Thursday 15 March 2007, by
Most of the time GNU/Linux is a powerful Operating System. Sometimes, i wish i had think twice before using one of its great console command, the simple and rapid dd.
In order to make room on one hard drive, i used dd to sweep the first 512 bytes of the boot sector, in order to let the other operating system to boot by itself instead of using lilo.
Sweeping the boot sector
dd is a tool that easily allows to do a raw copy of one partition/file into another one. In order to wipe out the boot sector (namely the first 512 bytes, also known also Master Boot Record), you can use the command:
dd if=/dev/zero of=/dev/hda bs=512 count=1
This code will erase the first sector of the drive hda (note this is not /dev/hda1).
Unfortunately, i missed count=1 in my first attempt to restore the MBR!
This lead to dd beginning to wipe out datas on my hard drive. I realised rapidly what was happening but with modern computers, even if you react within seconds, damages are rapid!
There we are:
- no more boot sector
- beginning of the disk filed in with zero so the OS cannot boot.
Step 1: what is missing ?
I used a recovery CD (basically the Mandriva DVD in rescue mode) to have a look at the damages. I was not able to discriminate what was left and what was missing from this simple rescue mode. The reason was the partition table for the NTFS filesystem was missing.
Step 2: what is available under GPL?
In order to reconstruct it, i used the recovery utility Testdisk (thanks to a recommendation from Pascal Terjan via irc).
After a quick look at the documentation page, i also found out it was able to recover specifically images with Photorec.
I downloaded the static binary package and used my usb key to launch TestDisk in the Mandriva recovery mode.
Step 3: discovering and using TestDisk
I won’t reproduce the documentation since the wiki is well documented, but here are basic steps i did (with great help from Chistophe Grenier, the main TestDisk/PhotoRec developper):
I launched PhotoRec and used the options "Analyse" then "Search
The result of the analysis was:
* HPFS - NTFS 0 1 1 2610 254 63 41945652
L HPFS - NTFS 2611 1 1 14946 254 63 198177777
D HPFS - NTFS 2611 1 11 13468 254 63 174433697
D Linux Swap 13469 1 1 13569 254 63 1622502
D Linux 13570 1 1 14945 254 63 22105377
As advised by Christophe, i did "Write" then "BackupBS".
The partition table was restored but some important files were missing, so no luck to reboot and restart the OS.
Step 4: recovering datas
The most important files were all my pictures (i had some backups, but recent ones were missing). To find them, I used PhotoRec. This lead me to a bunch of files with no link between their content and their name (file00001, file 00002, ...).

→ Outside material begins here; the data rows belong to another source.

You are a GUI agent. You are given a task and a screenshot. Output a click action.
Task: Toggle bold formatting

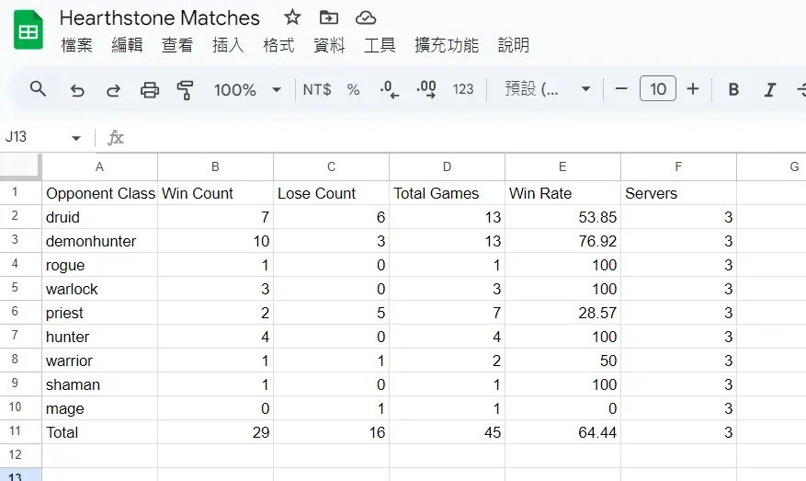(x=733, y=89)
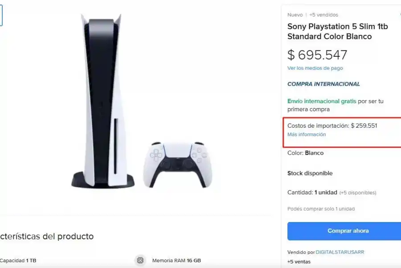This screenshot has width=401, height=268.
Task: Click the Características del producto heading
Action: click(46, 236)
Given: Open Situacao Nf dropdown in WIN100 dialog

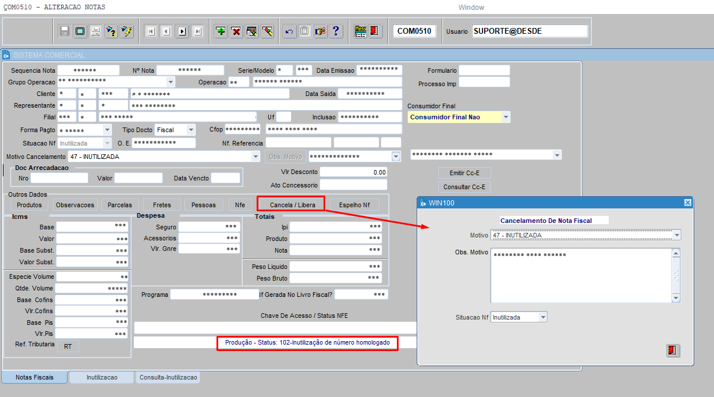Looking at the screenshot, I should [x=542, y=317].
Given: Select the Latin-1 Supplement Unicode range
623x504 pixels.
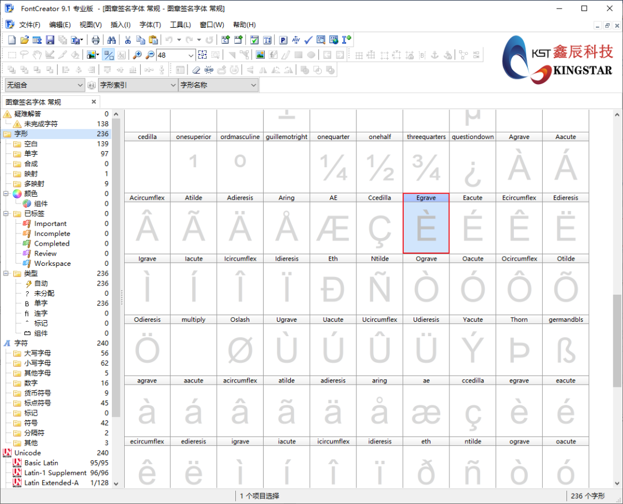Looking at the screenshot, I should point(55,473).
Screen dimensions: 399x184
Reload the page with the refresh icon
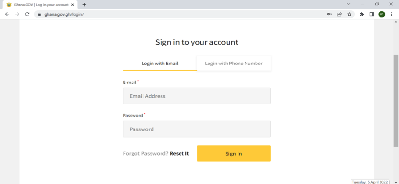[x=27, y=14]
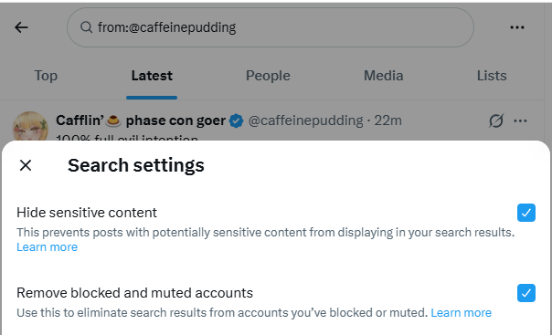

After some bash scripting, i finally recovered back most of my datas, for the operating system, i had to reinstall a clean copy of it (the recovery mode didn’t work).
In the end
- Never use a powerful GNU/Linux if you’re tired :-)
- Tesdisk is a wonderful tool, if in trouble you know what to use.
- Thanks a lot again to Christophe Grenier for his great help and patience in helping me in this difficult stage.